Thursday, July 3, 2014

An Introduction to the Septuagint

An Introduction to the Septuagint:
What is it, and why is it important?
(incomplete)

            Have you ever had a math problem or a riddle that you couldn’t solve?  Then you asked for a hint, and when you got it, everything began to make sense, and you solved the problem.  And then from now on, you were able to see certain kinds of problems in a new way, and you understood them.

            The Septuagint does this for the Bible.  The Old Testament was written in Hebrew and Aramaic.  The New Testament was written in Greek.  The Septuagint is a translation of the Old Testament into Greek, which was done about three hundred years before the ministry of Jesus.  Greek was the English of the ancient world, from the time of Alexander the Great (330ish B.C.) through the first few centuries of the Common Era.  And this was the Bible of the early Church.

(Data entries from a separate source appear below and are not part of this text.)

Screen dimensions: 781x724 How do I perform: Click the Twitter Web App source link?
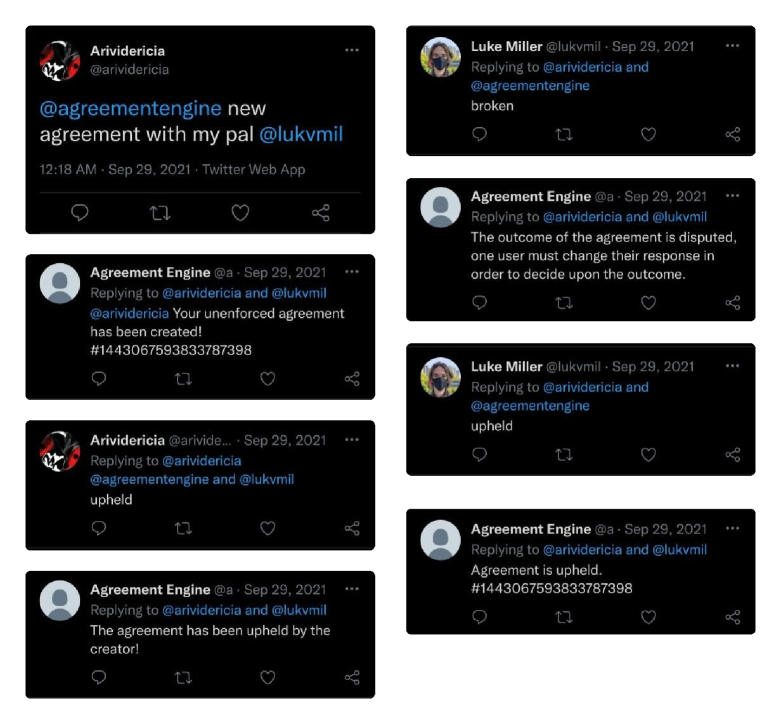pos(254,170)
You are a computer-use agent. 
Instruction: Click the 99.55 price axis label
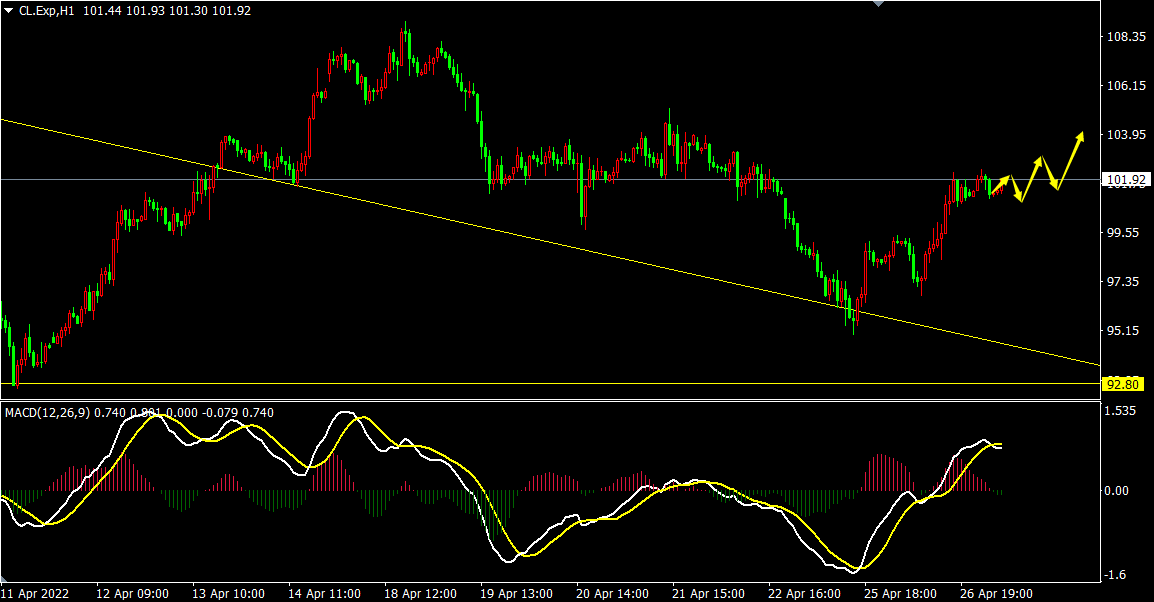[1126, 233]
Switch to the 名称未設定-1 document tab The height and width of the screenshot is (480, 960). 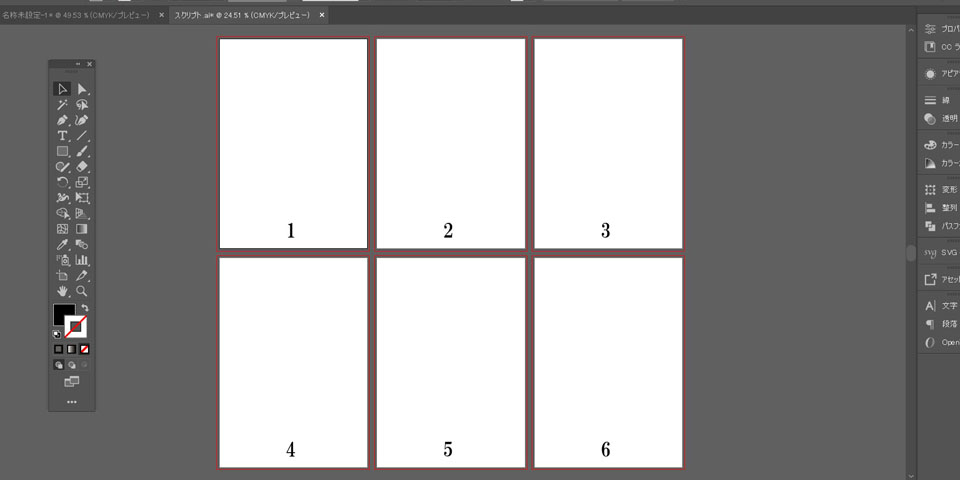click(75, 16)
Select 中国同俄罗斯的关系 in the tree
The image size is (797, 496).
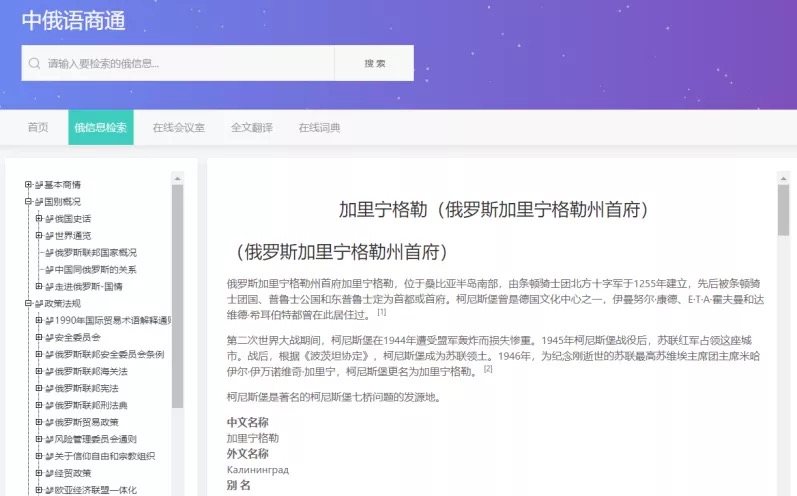pyautogui.click(x=96, y=270)
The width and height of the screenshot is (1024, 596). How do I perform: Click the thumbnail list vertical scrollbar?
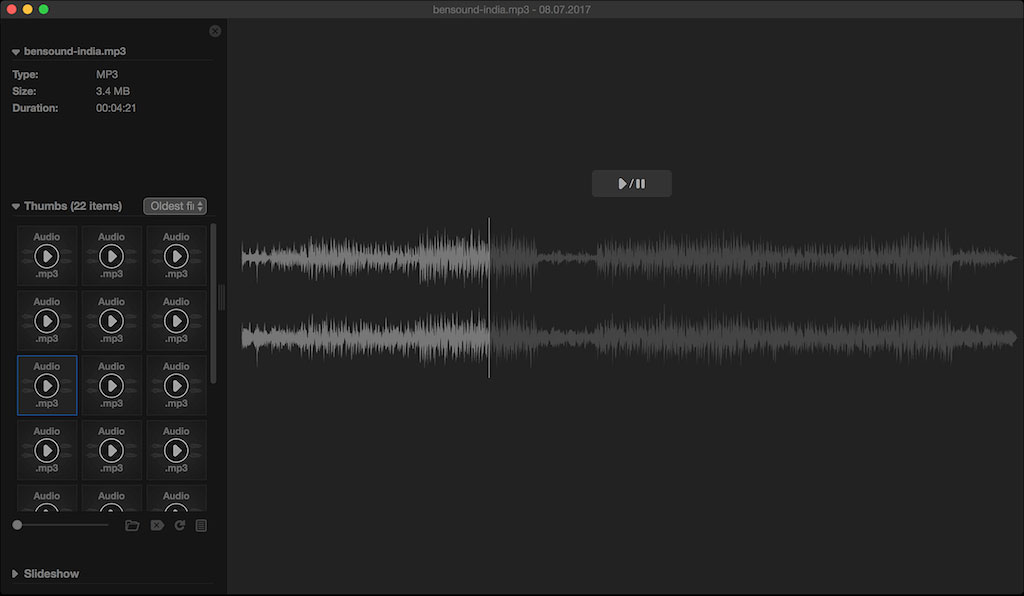pyautogui.click(x=213, y=300)
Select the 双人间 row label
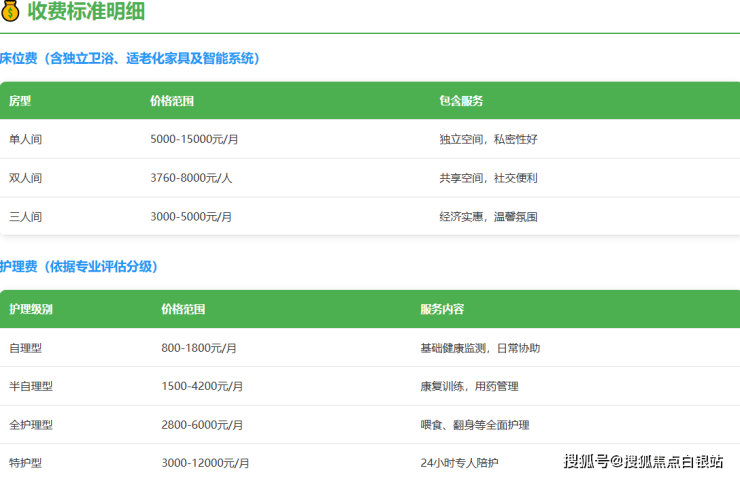The width and height of the screenshot is (740, 477). pyautogui.click(x=26, y=178)
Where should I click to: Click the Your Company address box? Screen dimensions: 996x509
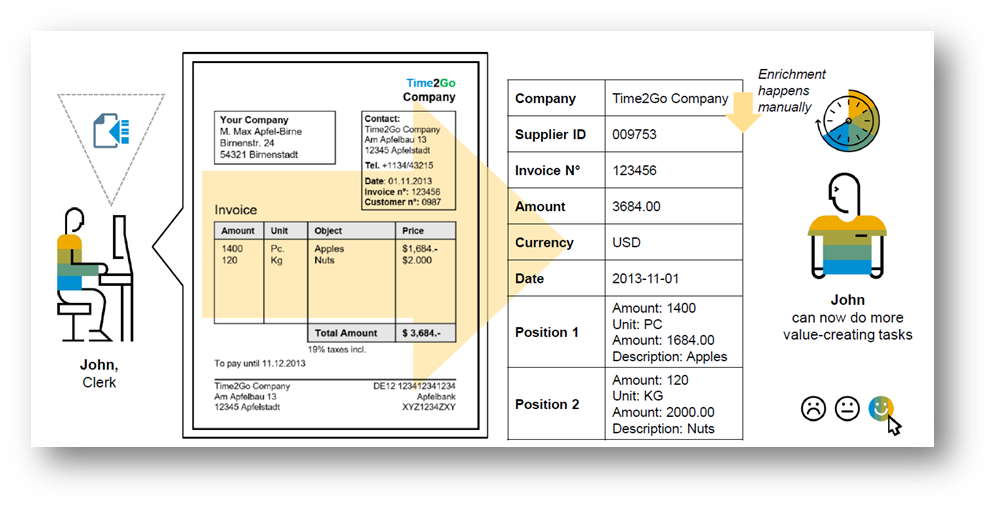click(x=274, y=137)
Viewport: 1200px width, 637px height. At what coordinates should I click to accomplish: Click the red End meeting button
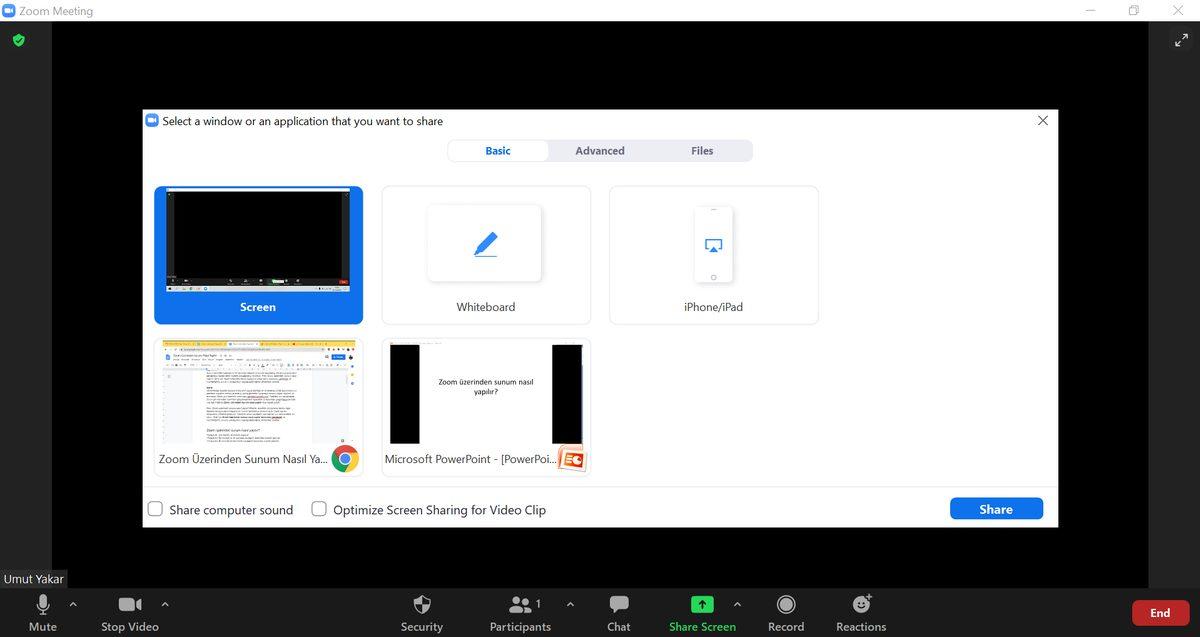(x=1160, y=613)
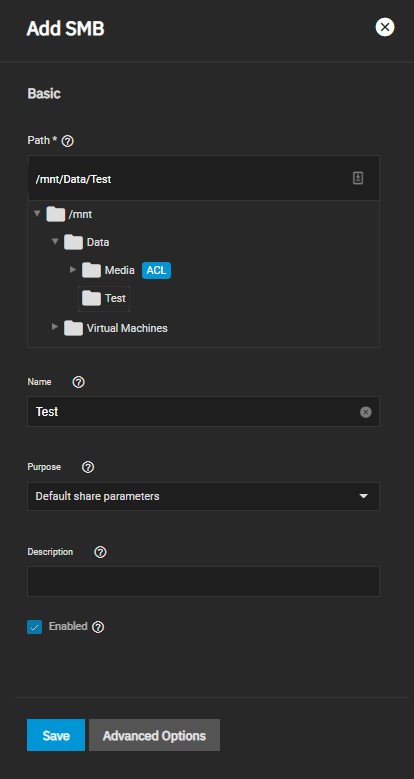Image resolution: width=414 pixels, height=779 pixels.
Task: Open help tooltip for Purpose
Action: pos(88,467)
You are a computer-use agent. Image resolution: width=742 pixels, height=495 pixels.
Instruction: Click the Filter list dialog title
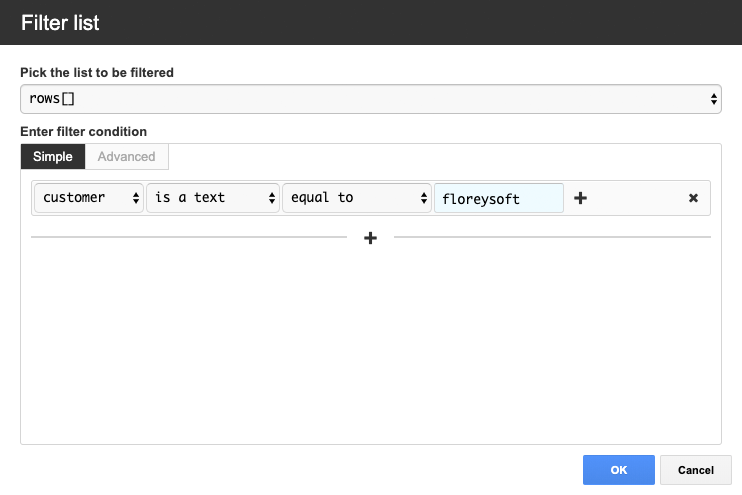coord(60,23)
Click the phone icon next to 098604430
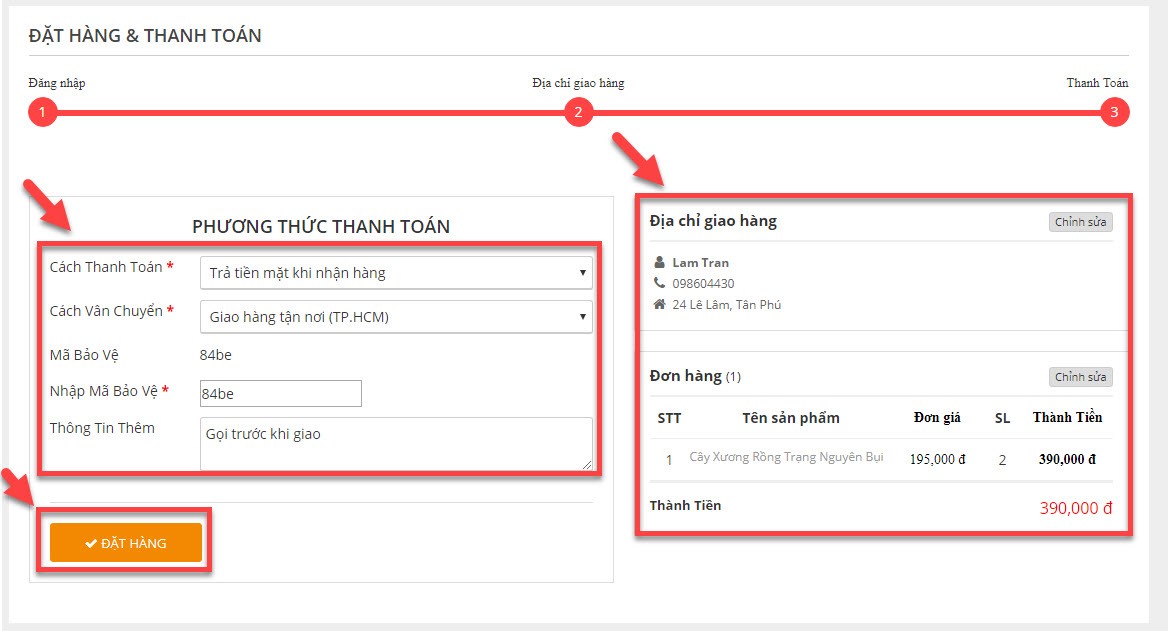Image resolution: width=1168 pixels, height=631 pixels. coord(659,283)
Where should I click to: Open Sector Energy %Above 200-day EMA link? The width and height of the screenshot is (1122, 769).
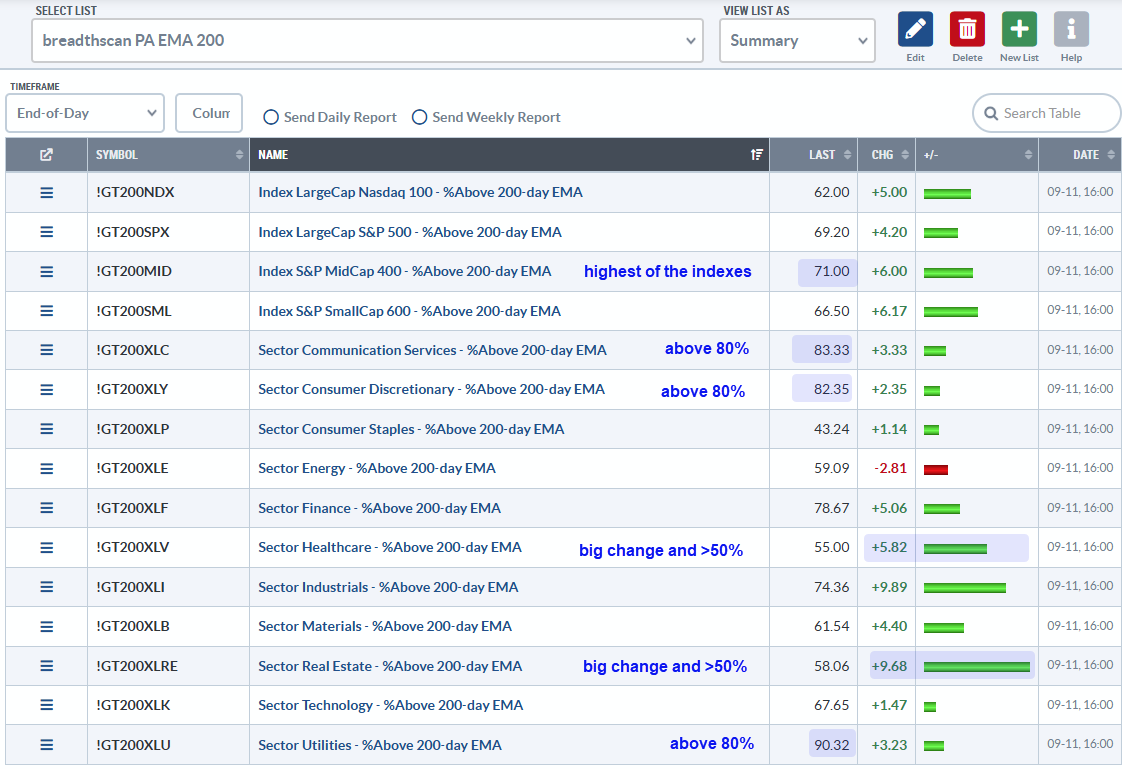click(376, 468)
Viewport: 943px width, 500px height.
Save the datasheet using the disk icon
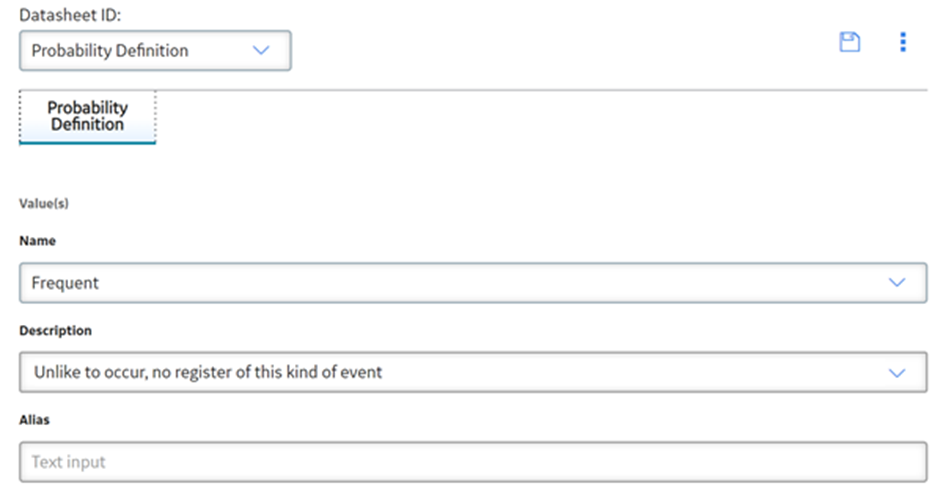849,42
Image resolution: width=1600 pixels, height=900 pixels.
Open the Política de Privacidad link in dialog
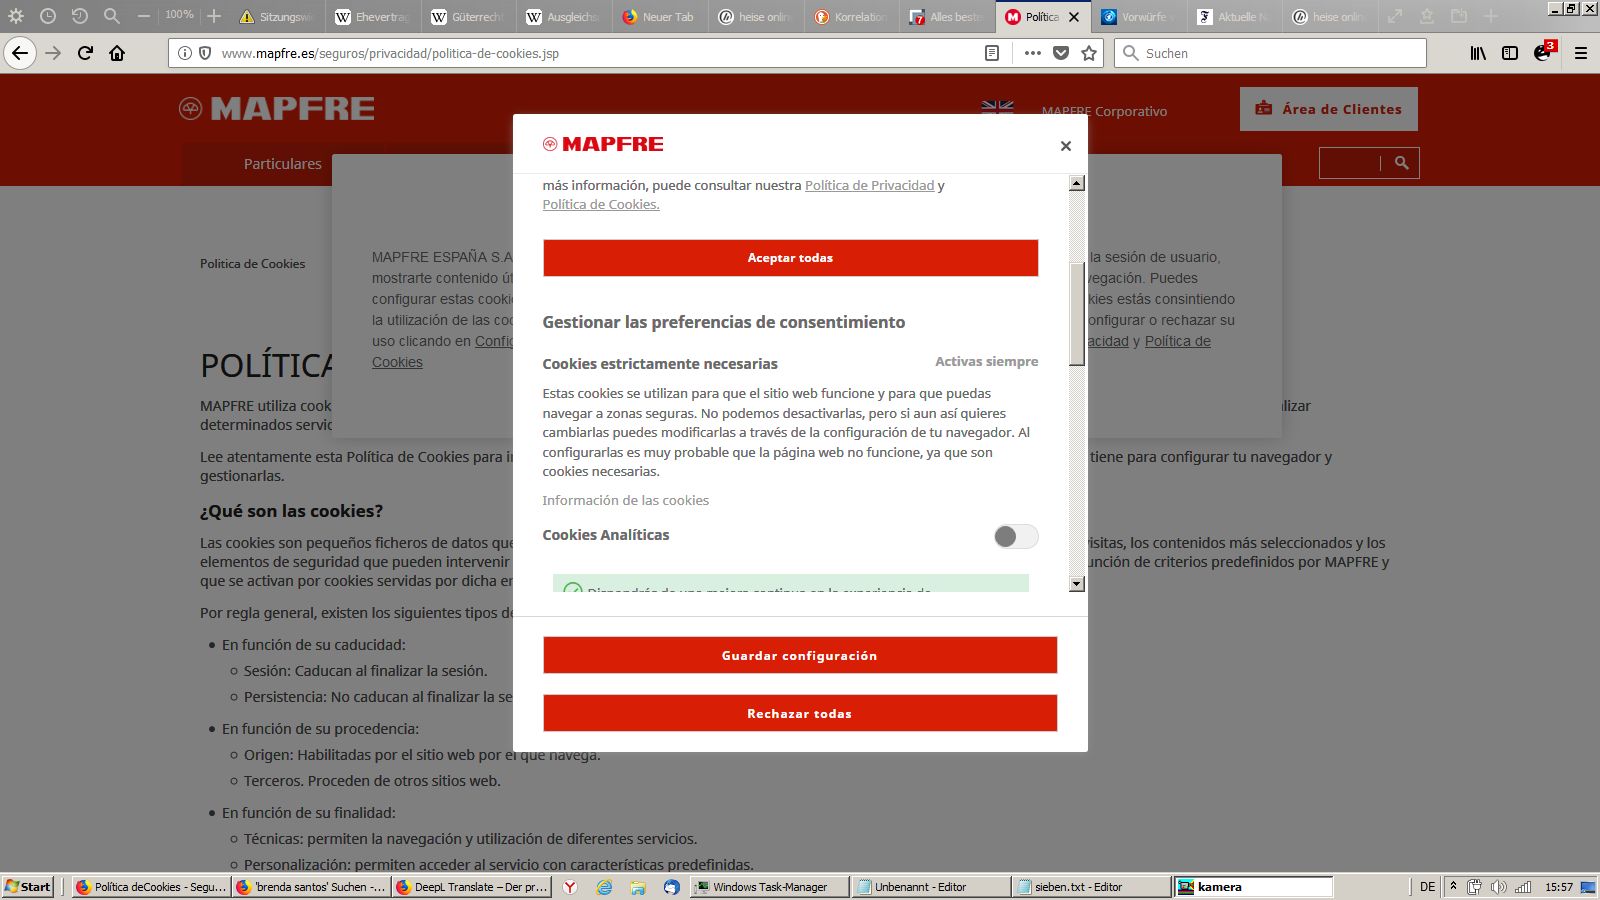[869, 185]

When they quoted from the Old Testament, almost every time they quoted from the Septuagint (LXX).  How do we know this?  Hebrew and Greek are very different languages.  Hebrew has a very simple sentence structure, while Greek is fond of the subordinate clause and is essentially not dependent on word order to understand the text.  Because Greek has such a complex language structure, it is easy to see when a person is alluding to another text.  The odds of using the same complex phrases are small.  So it is generally very easy to know if they were quoting from the LXX or translating from the Hebrew.

Knowing that they used the Greek Old Testament, we soon find that the language of the LXX saturated the language of the New Testament writers.  We find that there are hundreds of places in the New Testament where it is obvious that they had a particular Old Testament passage in mind when they wrote it.  So the New Testament passage offers light on the Old Testament passage, and the Old Testament passages offers light on the New.

            At the same time, when they read the New Testament, they would have easily recognized the Old Testament passages alluded to by the various words and phrases used.  How do we know this?  The Biblical writers and the believers of that day knew their Bibles far better than we do today.  And how do we know this?  By looking at the Old Testament passages that they quote either in their oral speeches or in their writings.  We memorize and quote the great promises of the Old Testament, maybe even whole psalms.  They quote all kinds of passages that we didn’t even know were in the Bible until we looked them up, passages that we hardly even read.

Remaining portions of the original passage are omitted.